* SET EXERCISE *
Put the lines of the material below into a numbered list, beginning with the line that contains "Task: Click the 'Product' table reference" and continuing through the line that contains "tap(435, 366)". Leave out any blank lines.

* SOURCE RECORDS *
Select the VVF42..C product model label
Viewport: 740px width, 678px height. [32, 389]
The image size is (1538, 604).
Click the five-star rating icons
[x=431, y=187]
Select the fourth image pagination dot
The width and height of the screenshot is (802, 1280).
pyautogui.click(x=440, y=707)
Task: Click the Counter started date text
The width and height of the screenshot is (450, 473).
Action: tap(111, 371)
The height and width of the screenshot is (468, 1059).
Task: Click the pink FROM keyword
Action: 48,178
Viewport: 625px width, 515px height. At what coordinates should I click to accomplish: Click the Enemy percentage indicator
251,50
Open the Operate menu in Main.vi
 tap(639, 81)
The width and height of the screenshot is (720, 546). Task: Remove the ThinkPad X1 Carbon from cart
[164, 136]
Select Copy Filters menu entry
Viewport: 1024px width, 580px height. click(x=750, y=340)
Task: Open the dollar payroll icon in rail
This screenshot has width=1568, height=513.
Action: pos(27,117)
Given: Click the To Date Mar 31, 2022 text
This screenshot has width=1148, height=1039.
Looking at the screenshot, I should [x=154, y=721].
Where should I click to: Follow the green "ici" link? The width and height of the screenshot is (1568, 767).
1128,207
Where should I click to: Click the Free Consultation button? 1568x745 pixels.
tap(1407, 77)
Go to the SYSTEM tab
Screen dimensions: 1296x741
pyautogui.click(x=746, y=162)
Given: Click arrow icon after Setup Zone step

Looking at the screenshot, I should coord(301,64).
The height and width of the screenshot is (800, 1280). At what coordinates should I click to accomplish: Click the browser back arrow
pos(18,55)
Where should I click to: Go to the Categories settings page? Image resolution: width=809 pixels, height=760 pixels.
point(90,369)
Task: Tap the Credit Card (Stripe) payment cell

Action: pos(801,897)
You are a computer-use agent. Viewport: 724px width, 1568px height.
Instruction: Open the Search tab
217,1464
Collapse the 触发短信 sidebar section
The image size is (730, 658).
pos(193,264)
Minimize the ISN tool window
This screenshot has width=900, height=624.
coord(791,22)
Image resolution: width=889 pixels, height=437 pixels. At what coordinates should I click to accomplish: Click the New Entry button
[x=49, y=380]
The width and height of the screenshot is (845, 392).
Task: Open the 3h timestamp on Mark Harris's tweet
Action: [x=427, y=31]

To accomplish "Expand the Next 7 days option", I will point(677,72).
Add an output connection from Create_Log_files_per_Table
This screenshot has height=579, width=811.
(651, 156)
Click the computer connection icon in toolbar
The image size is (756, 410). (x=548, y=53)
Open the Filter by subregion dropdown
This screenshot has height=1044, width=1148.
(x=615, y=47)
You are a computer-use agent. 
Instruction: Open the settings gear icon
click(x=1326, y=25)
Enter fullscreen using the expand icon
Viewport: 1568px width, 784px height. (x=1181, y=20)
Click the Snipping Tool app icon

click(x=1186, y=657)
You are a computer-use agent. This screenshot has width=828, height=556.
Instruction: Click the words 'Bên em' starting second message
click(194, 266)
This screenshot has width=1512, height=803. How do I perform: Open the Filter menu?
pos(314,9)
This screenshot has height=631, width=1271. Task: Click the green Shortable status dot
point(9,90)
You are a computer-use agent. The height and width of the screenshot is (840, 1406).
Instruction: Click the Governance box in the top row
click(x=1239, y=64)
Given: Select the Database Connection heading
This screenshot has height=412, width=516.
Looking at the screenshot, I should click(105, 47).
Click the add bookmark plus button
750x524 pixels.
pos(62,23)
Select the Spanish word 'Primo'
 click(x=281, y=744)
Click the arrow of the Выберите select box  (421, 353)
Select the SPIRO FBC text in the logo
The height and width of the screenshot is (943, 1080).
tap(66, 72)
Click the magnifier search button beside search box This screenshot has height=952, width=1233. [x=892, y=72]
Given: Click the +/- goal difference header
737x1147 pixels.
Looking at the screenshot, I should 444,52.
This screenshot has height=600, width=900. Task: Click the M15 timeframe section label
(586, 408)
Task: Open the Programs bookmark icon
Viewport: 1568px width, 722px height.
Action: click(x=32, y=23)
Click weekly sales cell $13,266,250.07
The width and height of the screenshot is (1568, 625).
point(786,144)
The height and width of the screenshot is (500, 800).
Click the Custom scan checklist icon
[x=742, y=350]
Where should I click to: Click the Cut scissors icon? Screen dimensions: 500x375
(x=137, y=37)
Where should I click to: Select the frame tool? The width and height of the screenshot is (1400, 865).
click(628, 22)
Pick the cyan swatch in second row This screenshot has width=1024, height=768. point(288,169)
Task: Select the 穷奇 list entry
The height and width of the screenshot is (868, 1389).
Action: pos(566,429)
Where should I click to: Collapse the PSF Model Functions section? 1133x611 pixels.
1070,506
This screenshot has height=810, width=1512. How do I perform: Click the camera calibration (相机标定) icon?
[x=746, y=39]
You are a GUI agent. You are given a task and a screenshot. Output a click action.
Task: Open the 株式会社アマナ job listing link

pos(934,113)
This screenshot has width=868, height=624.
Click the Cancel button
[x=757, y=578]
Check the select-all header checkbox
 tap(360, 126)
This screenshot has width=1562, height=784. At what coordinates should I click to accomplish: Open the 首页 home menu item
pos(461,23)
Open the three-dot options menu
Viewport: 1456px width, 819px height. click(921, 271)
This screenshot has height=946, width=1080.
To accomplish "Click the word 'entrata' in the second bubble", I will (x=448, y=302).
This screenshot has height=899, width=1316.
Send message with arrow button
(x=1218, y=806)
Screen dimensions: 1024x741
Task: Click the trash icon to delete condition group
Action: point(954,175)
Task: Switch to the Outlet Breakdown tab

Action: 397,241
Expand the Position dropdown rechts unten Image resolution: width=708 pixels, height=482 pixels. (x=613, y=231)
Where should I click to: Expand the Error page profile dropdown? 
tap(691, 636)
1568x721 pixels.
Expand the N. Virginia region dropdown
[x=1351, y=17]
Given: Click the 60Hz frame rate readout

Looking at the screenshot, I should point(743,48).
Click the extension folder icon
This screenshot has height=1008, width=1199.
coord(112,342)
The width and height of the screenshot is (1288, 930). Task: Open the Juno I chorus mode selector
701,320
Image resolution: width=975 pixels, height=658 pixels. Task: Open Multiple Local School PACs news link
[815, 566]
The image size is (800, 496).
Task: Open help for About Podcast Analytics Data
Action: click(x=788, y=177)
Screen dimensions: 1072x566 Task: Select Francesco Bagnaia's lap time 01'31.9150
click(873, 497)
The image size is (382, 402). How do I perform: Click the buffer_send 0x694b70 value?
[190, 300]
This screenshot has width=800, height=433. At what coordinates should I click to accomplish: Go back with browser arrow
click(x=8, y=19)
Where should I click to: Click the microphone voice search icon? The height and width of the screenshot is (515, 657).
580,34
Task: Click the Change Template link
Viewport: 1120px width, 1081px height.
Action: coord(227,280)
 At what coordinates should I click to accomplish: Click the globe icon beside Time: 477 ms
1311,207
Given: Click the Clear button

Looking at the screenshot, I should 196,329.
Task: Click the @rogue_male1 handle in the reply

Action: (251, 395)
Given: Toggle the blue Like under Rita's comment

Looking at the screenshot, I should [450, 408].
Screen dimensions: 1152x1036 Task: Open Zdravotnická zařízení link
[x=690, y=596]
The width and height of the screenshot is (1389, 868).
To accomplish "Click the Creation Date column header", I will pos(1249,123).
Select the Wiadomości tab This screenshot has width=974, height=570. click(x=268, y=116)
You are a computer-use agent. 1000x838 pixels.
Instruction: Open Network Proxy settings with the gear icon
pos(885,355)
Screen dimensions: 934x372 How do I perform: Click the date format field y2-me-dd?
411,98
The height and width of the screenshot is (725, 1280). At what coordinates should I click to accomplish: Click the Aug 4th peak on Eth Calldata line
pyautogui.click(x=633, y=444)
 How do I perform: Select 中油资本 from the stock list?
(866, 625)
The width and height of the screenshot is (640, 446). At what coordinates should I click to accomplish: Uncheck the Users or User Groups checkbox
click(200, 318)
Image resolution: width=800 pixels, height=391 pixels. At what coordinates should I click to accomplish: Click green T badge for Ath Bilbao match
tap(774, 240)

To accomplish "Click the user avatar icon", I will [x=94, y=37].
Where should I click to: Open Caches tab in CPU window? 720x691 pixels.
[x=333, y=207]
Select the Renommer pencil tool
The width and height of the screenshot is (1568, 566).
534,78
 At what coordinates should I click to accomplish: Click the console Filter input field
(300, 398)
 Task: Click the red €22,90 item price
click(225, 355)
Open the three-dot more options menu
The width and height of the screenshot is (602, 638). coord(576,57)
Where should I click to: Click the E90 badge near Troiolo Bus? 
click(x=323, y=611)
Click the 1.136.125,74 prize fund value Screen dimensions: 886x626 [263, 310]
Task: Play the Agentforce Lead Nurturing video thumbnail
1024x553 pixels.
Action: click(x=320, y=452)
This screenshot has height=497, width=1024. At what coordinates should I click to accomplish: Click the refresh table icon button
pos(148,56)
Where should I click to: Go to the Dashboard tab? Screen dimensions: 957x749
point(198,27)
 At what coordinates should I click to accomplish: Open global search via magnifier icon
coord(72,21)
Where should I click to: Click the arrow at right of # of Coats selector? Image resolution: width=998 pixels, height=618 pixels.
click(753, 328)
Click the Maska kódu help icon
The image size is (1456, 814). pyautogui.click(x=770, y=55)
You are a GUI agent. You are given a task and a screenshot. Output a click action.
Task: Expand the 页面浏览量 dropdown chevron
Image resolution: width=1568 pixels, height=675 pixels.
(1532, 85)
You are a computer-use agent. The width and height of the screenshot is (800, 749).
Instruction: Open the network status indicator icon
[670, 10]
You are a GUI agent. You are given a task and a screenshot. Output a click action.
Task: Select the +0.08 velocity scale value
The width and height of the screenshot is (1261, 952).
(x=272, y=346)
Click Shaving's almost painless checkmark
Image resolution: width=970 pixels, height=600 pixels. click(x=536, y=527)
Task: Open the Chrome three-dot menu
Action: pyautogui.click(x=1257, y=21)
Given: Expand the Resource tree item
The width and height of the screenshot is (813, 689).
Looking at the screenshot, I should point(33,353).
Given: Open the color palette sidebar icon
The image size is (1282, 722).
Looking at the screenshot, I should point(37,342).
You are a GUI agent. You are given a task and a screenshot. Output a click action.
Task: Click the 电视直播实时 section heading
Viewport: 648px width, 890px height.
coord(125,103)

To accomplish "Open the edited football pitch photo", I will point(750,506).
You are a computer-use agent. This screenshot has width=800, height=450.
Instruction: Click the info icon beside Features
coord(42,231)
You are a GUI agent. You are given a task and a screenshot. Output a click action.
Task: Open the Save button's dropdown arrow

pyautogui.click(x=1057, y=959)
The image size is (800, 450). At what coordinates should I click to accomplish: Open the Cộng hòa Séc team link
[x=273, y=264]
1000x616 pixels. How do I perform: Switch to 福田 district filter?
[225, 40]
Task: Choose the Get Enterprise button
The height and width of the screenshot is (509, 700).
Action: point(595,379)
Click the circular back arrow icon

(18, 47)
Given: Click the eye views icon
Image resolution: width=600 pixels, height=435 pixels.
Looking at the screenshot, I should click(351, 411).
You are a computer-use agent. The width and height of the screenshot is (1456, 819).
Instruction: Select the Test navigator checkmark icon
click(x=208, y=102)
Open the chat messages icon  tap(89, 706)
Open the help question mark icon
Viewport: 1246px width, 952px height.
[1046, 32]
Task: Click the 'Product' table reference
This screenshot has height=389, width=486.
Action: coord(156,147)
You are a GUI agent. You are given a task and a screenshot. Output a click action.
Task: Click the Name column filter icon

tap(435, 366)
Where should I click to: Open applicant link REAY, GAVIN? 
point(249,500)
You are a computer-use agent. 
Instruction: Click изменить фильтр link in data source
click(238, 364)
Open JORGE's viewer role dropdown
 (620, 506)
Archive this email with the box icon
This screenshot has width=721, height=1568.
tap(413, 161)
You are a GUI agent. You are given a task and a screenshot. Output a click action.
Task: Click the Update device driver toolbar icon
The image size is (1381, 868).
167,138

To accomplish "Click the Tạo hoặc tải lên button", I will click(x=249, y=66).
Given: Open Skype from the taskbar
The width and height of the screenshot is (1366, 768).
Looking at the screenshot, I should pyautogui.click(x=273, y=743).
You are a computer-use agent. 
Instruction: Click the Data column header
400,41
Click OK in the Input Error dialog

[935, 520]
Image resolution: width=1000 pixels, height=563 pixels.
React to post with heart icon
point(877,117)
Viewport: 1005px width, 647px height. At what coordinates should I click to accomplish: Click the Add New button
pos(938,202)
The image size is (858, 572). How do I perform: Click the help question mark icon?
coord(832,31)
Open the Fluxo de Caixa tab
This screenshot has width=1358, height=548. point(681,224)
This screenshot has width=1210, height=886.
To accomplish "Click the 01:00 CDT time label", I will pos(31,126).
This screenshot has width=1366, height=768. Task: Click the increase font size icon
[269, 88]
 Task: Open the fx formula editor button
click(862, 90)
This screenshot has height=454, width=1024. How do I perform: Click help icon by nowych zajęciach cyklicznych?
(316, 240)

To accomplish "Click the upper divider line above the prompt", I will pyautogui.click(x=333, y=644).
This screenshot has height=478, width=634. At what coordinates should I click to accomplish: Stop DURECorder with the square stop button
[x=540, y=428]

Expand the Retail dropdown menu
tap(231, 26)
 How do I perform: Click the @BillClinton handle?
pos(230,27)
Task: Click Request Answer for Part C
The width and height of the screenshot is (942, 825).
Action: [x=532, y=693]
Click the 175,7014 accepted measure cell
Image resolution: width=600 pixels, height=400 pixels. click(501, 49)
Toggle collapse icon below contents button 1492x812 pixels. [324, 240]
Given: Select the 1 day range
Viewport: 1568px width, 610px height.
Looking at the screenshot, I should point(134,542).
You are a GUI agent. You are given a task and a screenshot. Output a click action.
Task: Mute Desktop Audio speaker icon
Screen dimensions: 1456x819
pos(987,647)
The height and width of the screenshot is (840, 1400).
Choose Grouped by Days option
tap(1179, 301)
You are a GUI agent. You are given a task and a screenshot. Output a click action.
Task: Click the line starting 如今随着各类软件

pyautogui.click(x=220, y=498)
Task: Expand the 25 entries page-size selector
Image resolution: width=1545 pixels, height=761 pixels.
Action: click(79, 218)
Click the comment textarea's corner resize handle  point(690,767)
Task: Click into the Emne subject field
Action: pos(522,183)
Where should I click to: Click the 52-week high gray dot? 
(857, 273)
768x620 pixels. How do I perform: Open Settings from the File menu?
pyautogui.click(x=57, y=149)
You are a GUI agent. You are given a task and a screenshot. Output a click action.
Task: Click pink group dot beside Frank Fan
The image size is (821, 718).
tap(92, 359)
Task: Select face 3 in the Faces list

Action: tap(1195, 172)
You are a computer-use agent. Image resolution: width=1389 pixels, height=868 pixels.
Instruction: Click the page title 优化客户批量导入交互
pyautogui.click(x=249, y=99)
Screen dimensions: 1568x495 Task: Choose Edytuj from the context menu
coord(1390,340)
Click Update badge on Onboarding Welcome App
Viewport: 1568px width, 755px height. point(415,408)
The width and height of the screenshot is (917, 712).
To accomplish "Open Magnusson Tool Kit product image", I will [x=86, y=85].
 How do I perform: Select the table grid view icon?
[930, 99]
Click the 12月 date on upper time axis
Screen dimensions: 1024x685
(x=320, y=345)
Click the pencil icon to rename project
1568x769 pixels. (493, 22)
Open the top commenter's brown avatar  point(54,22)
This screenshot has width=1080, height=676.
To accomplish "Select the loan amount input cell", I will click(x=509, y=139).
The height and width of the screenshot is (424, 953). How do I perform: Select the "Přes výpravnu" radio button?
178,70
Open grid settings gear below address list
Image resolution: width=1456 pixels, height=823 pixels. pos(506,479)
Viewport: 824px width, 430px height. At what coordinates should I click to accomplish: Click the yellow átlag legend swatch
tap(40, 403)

* COMPLETE OUTPUT *
1. Task: Click the 'Product' table reference
2. This screenshot has height=389, width=486.
3. Action: coord(156,147)
4. You are a GUI agent. You are given a task and a screenshot. Output a click action.
5. Task: Click the Name column filter icon
6. tap(435, 366)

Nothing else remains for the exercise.